The Afghan National Army Officer Academy here nearly doubled their capacity with a recent round of improvements and construction.
The facility, producing the Afghan Army’s current and future leaders, is constantly improving and will wrap up the next round of construction early next year.
Maj. Gen. Richard G. Kaiser, commanding general of Combined Security Transition Command – Afghanistan, toured the facility Monday and met with Brig. Gen. Sharif Sharifi, ANAOA’s chief mentor, to discuss logistics, sustainment, and outline standards as the academy completes another round of improvements.

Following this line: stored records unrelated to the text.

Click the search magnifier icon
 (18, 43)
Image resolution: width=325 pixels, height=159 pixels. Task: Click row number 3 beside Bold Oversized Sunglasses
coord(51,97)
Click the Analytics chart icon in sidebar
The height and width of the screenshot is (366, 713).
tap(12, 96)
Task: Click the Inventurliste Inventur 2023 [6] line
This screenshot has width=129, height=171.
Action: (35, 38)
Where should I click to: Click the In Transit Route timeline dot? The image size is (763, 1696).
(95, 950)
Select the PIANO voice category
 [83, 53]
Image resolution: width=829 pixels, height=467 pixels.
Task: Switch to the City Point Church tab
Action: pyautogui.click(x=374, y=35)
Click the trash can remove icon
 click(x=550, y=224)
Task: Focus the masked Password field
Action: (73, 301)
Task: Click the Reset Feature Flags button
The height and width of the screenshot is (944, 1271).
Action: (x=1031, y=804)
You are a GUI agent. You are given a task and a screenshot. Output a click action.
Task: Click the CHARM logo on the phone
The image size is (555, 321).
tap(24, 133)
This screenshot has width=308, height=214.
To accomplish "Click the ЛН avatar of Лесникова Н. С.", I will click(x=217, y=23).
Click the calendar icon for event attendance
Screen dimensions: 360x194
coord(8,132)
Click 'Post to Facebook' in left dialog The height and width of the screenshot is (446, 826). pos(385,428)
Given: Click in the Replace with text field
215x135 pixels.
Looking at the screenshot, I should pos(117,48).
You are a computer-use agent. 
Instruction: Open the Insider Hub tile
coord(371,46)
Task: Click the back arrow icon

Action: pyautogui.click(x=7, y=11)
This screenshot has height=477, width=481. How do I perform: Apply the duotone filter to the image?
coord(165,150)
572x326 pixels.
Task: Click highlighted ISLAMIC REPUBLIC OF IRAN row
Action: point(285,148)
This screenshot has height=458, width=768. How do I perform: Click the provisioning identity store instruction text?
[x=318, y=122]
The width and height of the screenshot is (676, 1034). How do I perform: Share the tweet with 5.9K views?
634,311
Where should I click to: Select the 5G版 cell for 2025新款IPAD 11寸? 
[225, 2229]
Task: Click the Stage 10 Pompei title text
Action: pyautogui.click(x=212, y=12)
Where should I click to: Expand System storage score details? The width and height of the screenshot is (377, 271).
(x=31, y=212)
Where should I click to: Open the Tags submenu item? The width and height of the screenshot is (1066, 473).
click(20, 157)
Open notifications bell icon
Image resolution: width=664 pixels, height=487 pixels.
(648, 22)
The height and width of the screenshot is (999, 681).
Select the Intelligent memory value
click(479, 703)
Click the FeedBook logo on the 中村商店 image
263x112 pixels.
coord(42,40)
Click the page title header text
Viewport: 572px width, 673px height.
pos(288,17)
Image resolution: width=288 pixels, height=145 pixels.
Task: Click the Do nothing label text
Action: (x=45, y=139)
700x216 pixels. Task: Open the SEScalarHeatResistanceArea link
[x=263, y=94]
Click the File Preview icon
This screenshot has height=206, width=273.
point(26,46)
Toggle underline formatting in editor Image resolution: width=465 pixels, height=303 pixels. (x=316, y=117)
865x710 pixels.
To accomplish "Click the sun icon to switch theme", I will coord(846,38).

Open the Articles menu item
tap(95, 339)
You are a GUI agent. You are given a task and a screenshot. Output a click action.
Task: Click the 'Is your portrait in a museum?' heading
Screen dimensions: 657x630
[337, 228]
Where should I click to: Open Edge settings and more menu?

“You should feel proud of what your team is doing here,” Kaiser told Sharifi during their meeting. “You are creating the leaders of this country and officer bonds that will carry them in the future for good or for bad. As we move forward, I have a very strong message: There is a long-term commitment. There are many nations willing to support all Afghan institutions. We can all agree that education, training, and leadership development is key in the success of Afghanistan. I see the plan and it is a good plan, and we are here to support it.”
The ANAOA is currently one of the three main institutions providing officers for the Afghan National Army. It is supported by a five-nation mentoring team led by the U.K.
“This is a good opportunity for the Afghan people. Thanks to the support and mentoring of the U.K., U.S., Australia, New Zealand and Denmark we have a five-year strategy for this academy. The objective with this strategy is for us to become competitive with other academies around the world,” Sharifi said.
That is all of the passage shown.